1
                            AMENDMENT NO. 1 TO THE
                       1995 INCENTIVE COMPENSATION PLAN

     Pursuant to Section 9.12 of the El Paso Natural Gas Company 1995 Incentive
Compensation Plan (the "Plan"), the Plan is hereby amended as follows,
effective July 21, 1995:

     Section 7.4 is amended to read as follows:

     "7.4 PAYMENT UPON CHANGE IN CONTROL

          Notwithstanding any other provision of this Plan, in the event of a
     Change in Control of the Company, the award attributable to the Performance
     Period in which the Change in Control occurs shall become fully vested and
     distributable, in cash, within 30 days after the date of the Change in 
     Control, as follows:

                                   Participants employed by the Company holding
                                   any of the following positions and
                                   Participants employed by Company subsidiaries
                                   with positions equivalent thereto, but not
     Percentage of Annual Salary   necessarily with the same titles:

     100% of Annual Salary         Chairman of the Board, President, Chief
                                   Executive Officer, Vice Chairman of the
                                   Board, Chief Operating Officer, or
                                   Executive Vice President

     80% of Annual Salary          Senior Vice President

     60% of Annual Salary          Vice President

     The term "Annual Salary" as used in this Plan shall mean a Participant's
     annual base salary in effect on the date of a Change in Control.

          In the event a Change in Control occurs after the end of a
     Performance Period, but before the Award Date, each Participant shall
     be entitled to receive in cash, within 30 days after the date of the
     Change in Control, those amounts set forth above in this Section 7.4 for
     such Performance Period. Such amounts are in addition to the amount to
     which Participants shall be entitled for the Performance Period in which a
     Change in Control is deemed to occur.
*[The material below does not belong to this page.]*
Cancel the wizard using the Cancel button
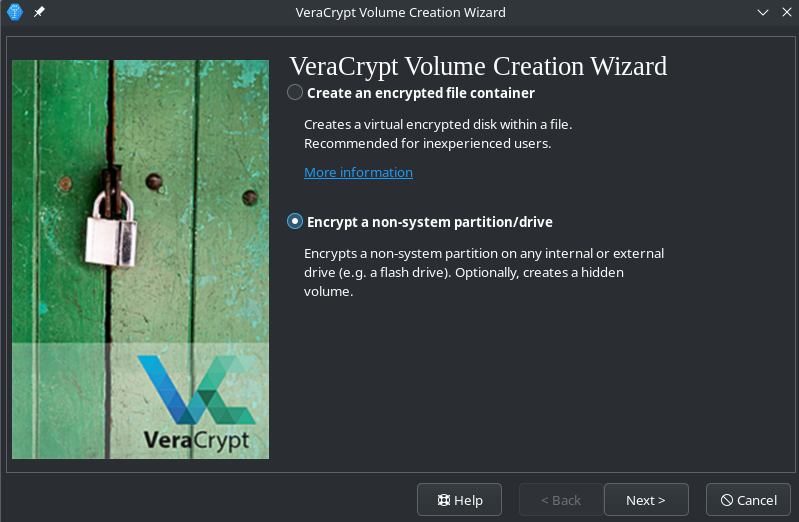Viewport: 799px width, 522px height. tap(748, 500)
               For purposes of this Plan a "Change in Control" shall be deemed 
          to occur:

               (a)  if any person (as such term is used in Sections 13(d) and
          14(d)(2) of the Exchange Act) is or becomes the "beneficial owner"
          (as defined in Rule 13d-3 of the Exchange Act), directly or 
          indirectly, of securities of the Company representing twenty percent
          (20%) or more of the combined voting power of the Company's then 
          outstanding securities;
     
          
   2
               (b)  upon the first purchase of the Common Stock pursuant to a
          tender or exchange offer (other than a tender or exchange offer made 
          by the Company);

               (c)  upon the approval by the Company's stockholders of a merger
          or consolidation, a sale, or disposition of all or substantially all
          the Company's assets or a plan of liquidation or dissolution of the
          Company; or

               (d)  if, during any period of two (2) consecutive years,
          individuals who at the beginning of such period constitute the Board
          cease for any reason to constitute at least a majority thereof,
          unless the election or nomination for the election by the Company's 
          stockholders of each new director was approved by a vote of at least 
          two-thirds (2/3) of the directors then still in office who were
          directors at the beginning of the period.
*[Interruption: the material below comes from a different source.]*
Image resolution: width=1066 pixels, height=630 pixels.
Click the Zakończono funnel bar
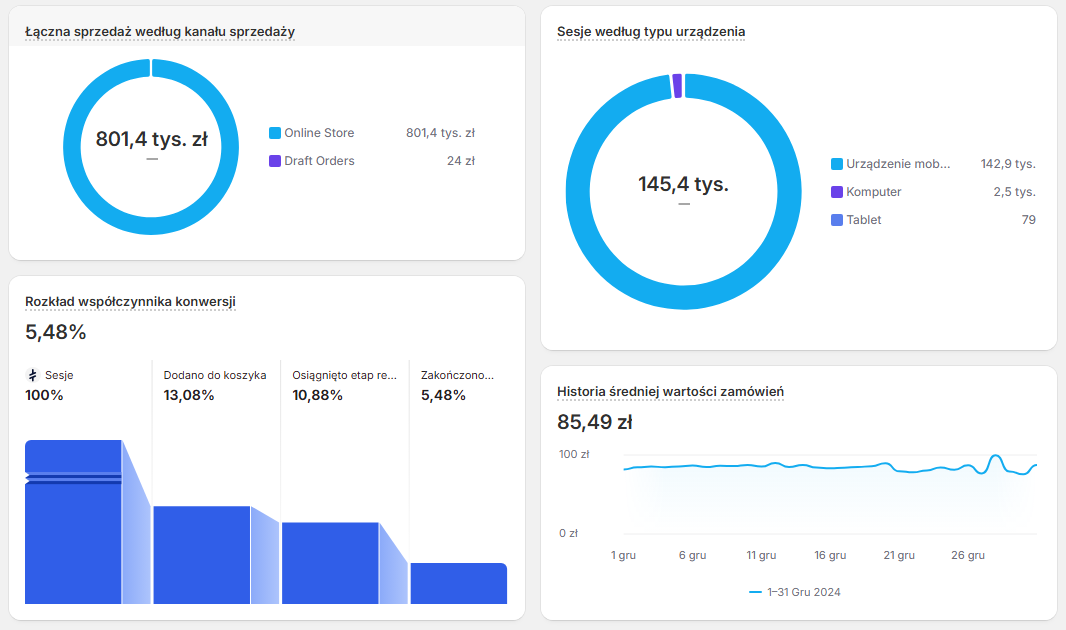(458, 583)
     Notwithstanding the foregoing, a Change in Control shall not be deemed
     to occur if the Company either merges or consolidates with or into another
     company or sells or disposes of all or substantially all of its assets to
     another company, if such merger, consolidation, sale or disposition is in
     connection with a corporate restructuring wherein the stockholders of the
     Company immediately before such merger, consolidation, sale or disposition
     own, directly or indirectly, immediately following such merger,
     consolidation, sale or disposition at least eighty percent (80%) of the
     combined voting power of all outstanding classes of securities of the
     company resulting from such merger or consolidation, or to which the
     Company sells or disposes of its assets, in substantially the same
     proportion as their ownership in the Company immediately before such
     merger, consolidation, sale or disposition."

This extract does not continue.